In St. Anthony, picketing began at 11 a.m. today, and workers will be back on the picket line from 9 a.m. to 1 p.m. both tomorrow and Sunday.
Workers are asking supporters to not purchase Starbucks gift cards until workers win the contracts they deserve.
That could be awhile. St. Paul shift supervisor Graciela Nira, a member of the union’s national bargaining committee, said the company finally began bargaining with a Minnesota union Oct. 26, meeting with workers from St. Paul.
But the meeting didn’t last long. The company’s representatives, Nira said, didn’t even sit down.

St. Paul baristas Ethan Carlson (L) and Lilabeth Sokolewicz joined a strike at the unionized Starbucks in St. Paul Dec. 16.

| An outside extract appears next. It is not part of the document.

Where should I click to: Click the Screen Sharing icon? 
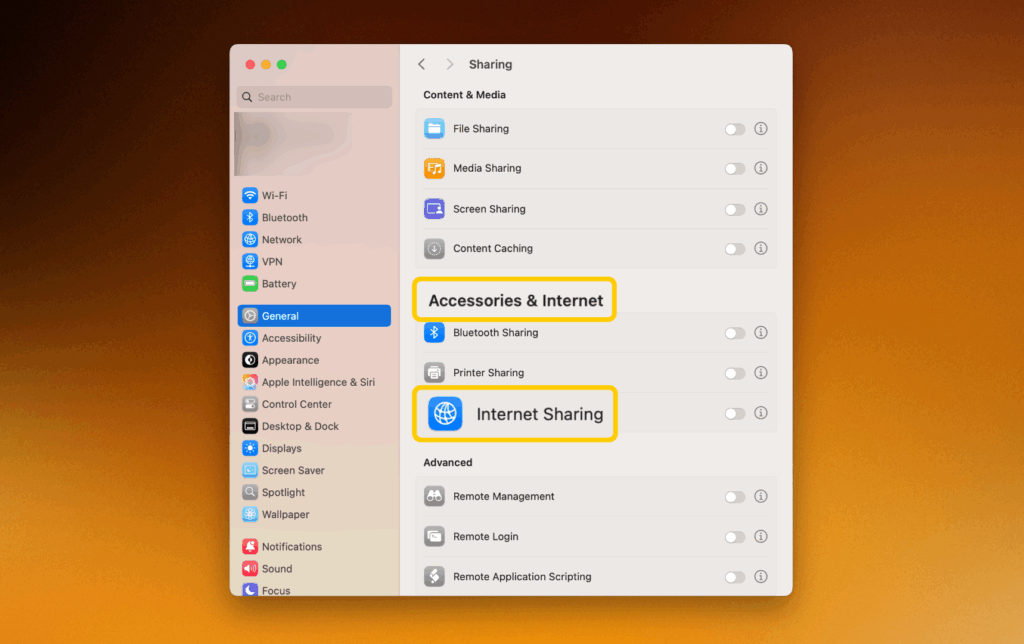434,209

Instead, they claimed that because workers had invited a labor lawyer to join talks remotely, the meeting violated a nationwide agreement that bargaining would take place in person.
“When we asked for the written agreement, they said they didn’t have it,” Nira said. “As far as I know and Workers United (the national union) lawyers know, it doesn’t exist. But they promptly got up to leave, said they were going to caucus and stayed in their own room for six hours.”

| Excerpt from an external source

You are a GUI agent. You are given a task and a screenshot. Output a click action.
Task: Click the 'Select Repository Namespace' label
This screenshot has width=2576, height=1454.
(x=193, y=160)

Similar scenes played out the following day when union members at a Minneapolis store met with Starbucks management, and in November when workers from Roseville opened bargaining. The company’s representatives, as far as workers could tell, had more interest in ordering lunch than in trading contract proposals.
“We show up to bargain; they walk out,” Nan Watts, a barista in St. Paul, said. “We haven’t seen a lot of effort being put into bargaining on the ground level, so this is our way of saying, nationally, that we do care enough to strike for a contract.”

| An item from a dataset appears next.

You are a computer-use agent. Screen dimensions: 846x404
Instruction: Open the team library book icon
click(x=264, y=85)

No further bargaining has taken place at any of Minnesota’s six unionized Starbucks: St. Paul, 47th and Cedar in Minneapolis, St. Anthony, the Mall of America, 5122 Edina Industrial Blvd. and2305 Fairview Ave N. in Roseville.
Baristas have said they want to bargain for higher wages, guaranteed hours and staffing, better vacation and sick leave and defined health and safety measures. But none of those issues has made it onto the table yet in local bargaining.
Starbucks is required by law to bargain in good faith with its workers’ unions, but Watts said she feels like the company is “pulling and stretching” the definition of “good faith” in talks so far.
“They’re doing everything they can to disrupt our right to bargain,” Watts said. “I would say it’s one thing to try to convince people not to unionize by providing them with good benefits, but it’s a whole other thing to say you don’t deserve the right to bargain.”
Elsewhere in the U.S., Starbucks has fired union supporters – something that so far hasn’t happened in Minnesota, organizers say. But workers want the company to know they aren’t backing down.
“We’ve been getting a lot of honks from vehicles passing by,” Watts said on the picket line in November. “There’s a labor movement right now. People want to be compensated for the work they do, and I think that’s a pretty human experience.”